06 décembre 2015

37°2 / 38°2

OURS_CLIMAT

L’émotion de l’image, la force de l’émotion, c’est très fort, oui, bien sûr… mais à l’occasion de la COP21, on se rend compte que ça ne fonctionne pas pour tout. Ou du moins ce n’est pas suffisant.
On ne trouve pas d’images pour provoquer un véritable élan citoyen, et une prise de conscience sur l’état de la planète.

L’ours polaire coincé sur son morceau de glace qui est en train de fondre, belle image, mais trop lointaine. Ça ne touche pas parce que l’ours en danger est à des milliers de kilomètres. C’est d’une autre planète dont il s’agit, celle des ours mais pas de la notre.

Les animaux Edf que l’on voit sur les écrans plasma dans le métro, et qui remuent la tête dans tous les sens en s’exclamant « Faut se bouger ! », c’est parfait pour les enfants, mais là encore, ça ne dépasse pas le stade du sourire.

Alors on a pensé à faire appel à des artistes.

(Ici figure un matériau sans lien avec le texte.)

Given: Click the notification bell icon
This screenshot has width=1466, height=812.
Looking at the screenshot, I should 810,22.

Ils sont formidables ces artistes dés lors qu’il faut donner une forme à quelque chose que l’on n’arrive pas à visualiser simplement. En général, ça marche bien, mais là encore, pour la planète, l’image n’est pas au rendez-vous.

OBEY_CLIMAT

On a demandé à Shepard Fairey… qui nous a fait du Shepard Fairey. Une grosse boule Obey au milieu de la Tour Eiffel. Installée au moment des attentats… résultat insignifiant.

OLAFUR_ELIASSON_CLIMAT

On a demandé à Olafur Eliasson qui a été chercher des morceaux de Banquise. Il les a déposé sur le parvis du Panthéon le temps de la COP21. Ils sont en train de fondre sous le regard des quatre résistants dessinés par Ernest Pignon Ernest. A force de vouloir accumuler les symboles sur le même lieux, on y comprend plus rien. Les installations de cet artiste fonctionnent très bien à la Fondation Louis Vuitton, mais dés que son travail se retrouve dans l’espace public, il perd de sa force. C’est trop élitiste pour que le message passe. Douze gros morceaux de glace comme une horloge qui suggère que la Banquise fond. C’est poétique, imagé… mais ça ne fait pas réagir le grand public.

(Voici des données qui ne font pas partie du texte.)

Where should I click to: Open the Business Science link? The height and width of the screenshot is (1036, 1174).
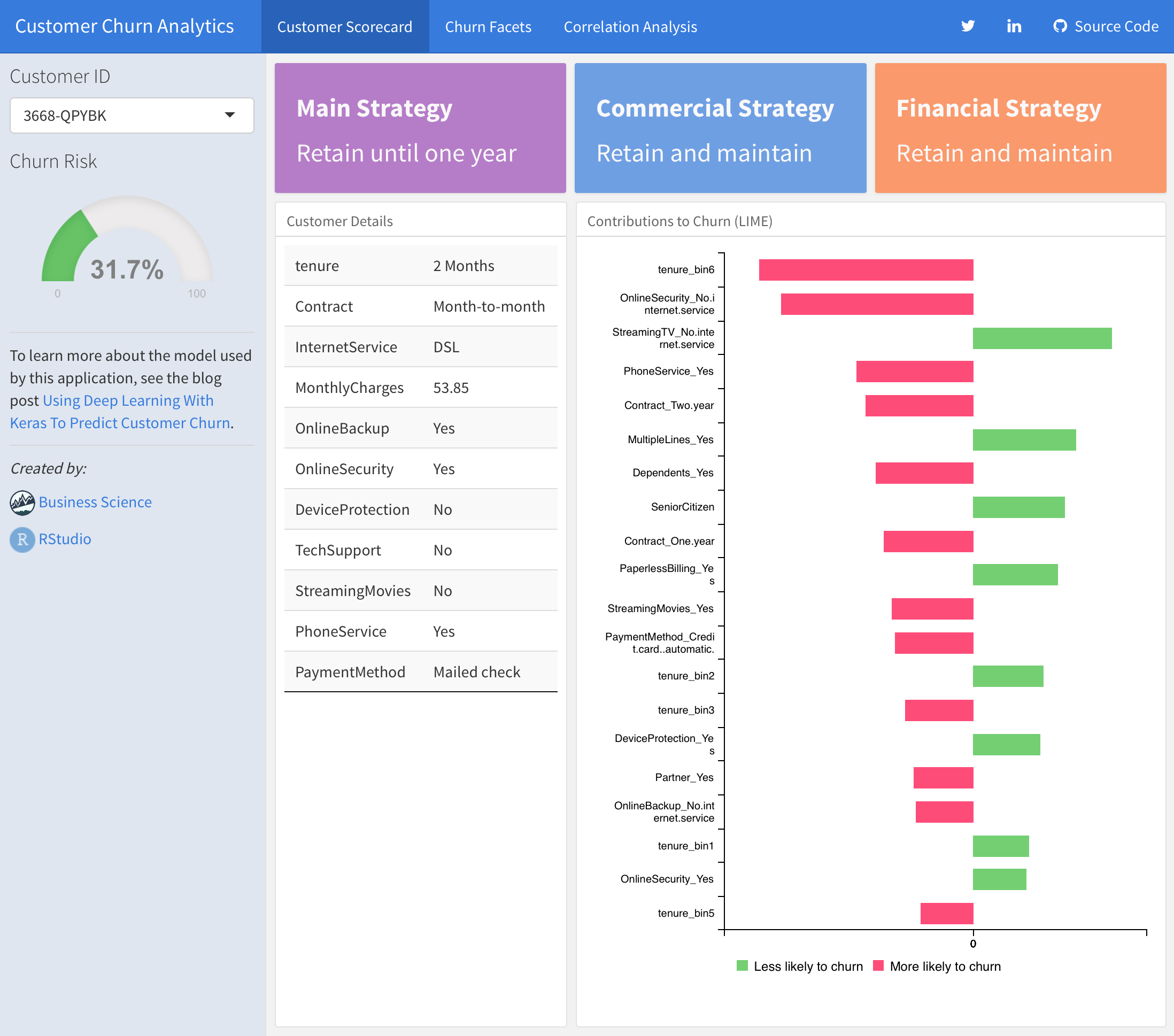click(95, 502)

« Ce qui nous fait vraiment bouger, c’est d’être confronté à un danger sensible et immédiat. Les représentations abstraites, elles, n’ont guère d’influence sur notre conduite », explique le philosophe Dominique Bourg, dans un article du Monde.

Être confronté à un danger sensible et immédiat, c’est ce qui s’est passé il y a trois semaines au moment des attentats parisiens.
Concrètement, le danger immédiat, c’était la menace terroriste d’être confronté à des tueurs tirant à l’arme de guerre sur une foule… on ne connaissait que les images des films ou des reportages à l’étranger. On a découvert la réalité. La peur.

Le dimanche 15 novembre vers 18h, je me suis retrouvé place de la République, dans un mouvement de panique déclenché par une ampoule qui éclate. Et là, tout va très vite. Un policier en civil sort une arme et la foule entière est persuadée que l’horreur va recommencer trois jours après le 13, et tout le monde se met à fuir en hurlant.

Et comme tout le monde, j’ai couru, piétinant au passage un homme à terre pour me mettre à l’abris derrière une voiture. En quelques secondes, l’instinct de survie s’est diffusé dans tout mon corps.
La proximité du danger m’a fait réagir comme jamais je n’aurais cru. J’ai même senti un reflex animal.
Arrêter de réfléchir pour survivre.

La planète est en danger, le moment où tout va basculer se rapproche. Dans quelques mois, quelques années, nous allons vivre sans aucun doute des situations où l’on va inévitablement sentir que notre vie sera menacée.

2DEGRE_CLIMAT

On nous parle aujourd’hui, de deux degrés, un degré de plus… ce n’est pas facile à visualiser un degré de plus.

Un degré c’est passer de 37,2° à 38,2°, un degré de température du corps. Avoir de la fièvre.
Et là, en se rapprochant du corps, on comprend déjà beaucoup mieux. A 37,2, tout va bien. A 38,2, je me sens mal, j’ai des maux de tête. C’est juste un degré de plus.

Il faut peut-être en revenir au corps, au corps qui éprouve intuitivement le risque qui se rapproche.